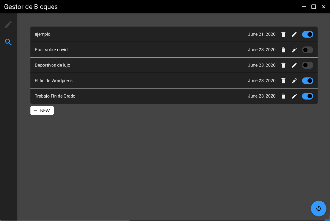This screenshot has width=330, height=221.
Task: Edit the 'ejemplo' block
Action: [x=294, y=34]
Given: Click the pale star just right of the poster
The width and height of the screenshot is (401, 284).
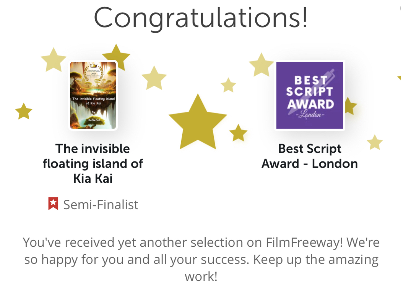Looking at the screenshot, I should pyautogui.click(x=154, y=78).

▸ TASK
Leave every picture out and write out exactly the lines from the line with "The width and" through the last line of the material.

▸ SOLUTION TO THIS TASK
The width and height of the screenshot is (401, 284).
Looking at the screenshot, I should pyautogui.click(x=154, y=78).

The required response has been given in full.